The heritage that I come from is the exact opposite of my creations. The southern state of George is humid with a beautiful landscape, but not one mountain. The majority of my life, though, was spent in Oklahoma City, since my father was a member of the Air Force. My brief stint of three years in the Philipeans is just a flash of memory, so setting a story in that area would be difficult.


When we moved to Kansas, I eventually met my now husband. His mother is Spanish, his father "gringo." Michael was literally born between the mountains of Taos, New Mexico. When I made my first visit there, the tall mountains nestled my grandpa and grandma's home, near the Indian reservation. When we had the chance, we went up to Taos Ski Valley and I was hooked.

We travel there every year and spend some time either there or in Red River. The gentle winds through the trees, the cold mountain streams, and my favorite thing: the silence. It seems fitting to set a story in this type of place if I desire my characters to have limited access.

(Now, that being said, I also set my stories in Kansas, but I haven't quite developed the knack for it yet. I'm still researching the eastern part of the state and I plan to visit someday to gain a better picture in my mind)




I write what I know. I develop landscapes from where I have traveled and then create my make believe world, that has some truth to it.

Since I am not published, my experience is limited as of right now, but if I ever finish that manuscript and receive "the call" I'm sure my settings will change with each story.

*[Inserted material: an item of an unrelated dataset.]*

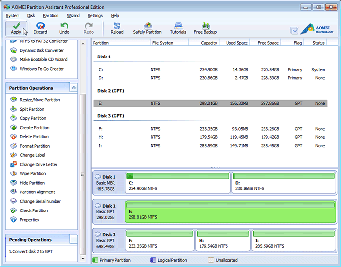
Task: Open Tutorials from the toolbar
Action: click(178, 28)
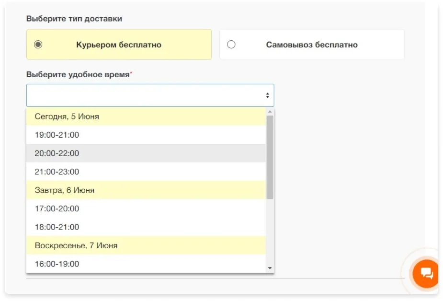Click the Сегодня, 5 Июня group header

pos(67,116)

The pictures I have posted are from Taos and the ski valley. If you ever get the chance to visit...

8 comments:

Reese Mobley said...

I didn't realize that so many of us wrote small town stuff. Guess we all long for the same sense of community in our lives and our novels. Great pix.

Joan Vincent said...

Thanks for sharing one of your favorite places, Tina. When I travel I sometimes take photos just of landscape for use in some future writing project. While photos don't ever measure up to the real think they are good memory prompts.

Penny Rader said...

Pretty pics, Tina. I hope to visit New Mexico one of these days. Since heat doesn't agree with me (or maybe it's me with it?), I'll have to find a them when it's less hot. :D

And I need to find out how you guys are able to scatter pictures throughout your posts. Whenever I try to add pics, they all crowd up at the top of the post, which I only have one pic per post.

Tina said...

Small towns are like comfort food, don't you think? I love the early mornings; so cool, quiet and the mist on the mountains just seem to float lazily around the peaks. Beautiful experience.

Penny: when you post pictures, put your cursed where you want the pix to fit and then when you click, "add picture" look at the bottom of the screen and select if you want it centered, etc.

Tina said...

I meant "curser".

Penny Rader said...

Actually, as many problems as I have with blogger, I think cursed is pretty apt. :D

Rox Delaney said...

Taos and the surrounding area sounds beautiful, Tina. No wonder you go back to visit every year!

Tina said...

Hey Rox...Taos is so beautiful and peaceful and serene....I would stay for months, if I could. It would be fanstasic to hold a writer's retreat in ski valley or Red River. We would never leave! Last October, we went to visit the grandparents and when we headed back home, we stopped in Red River. Sean Penn was there, filming some movie. They said he'd been very nice to the locals. I wonder which movie it was?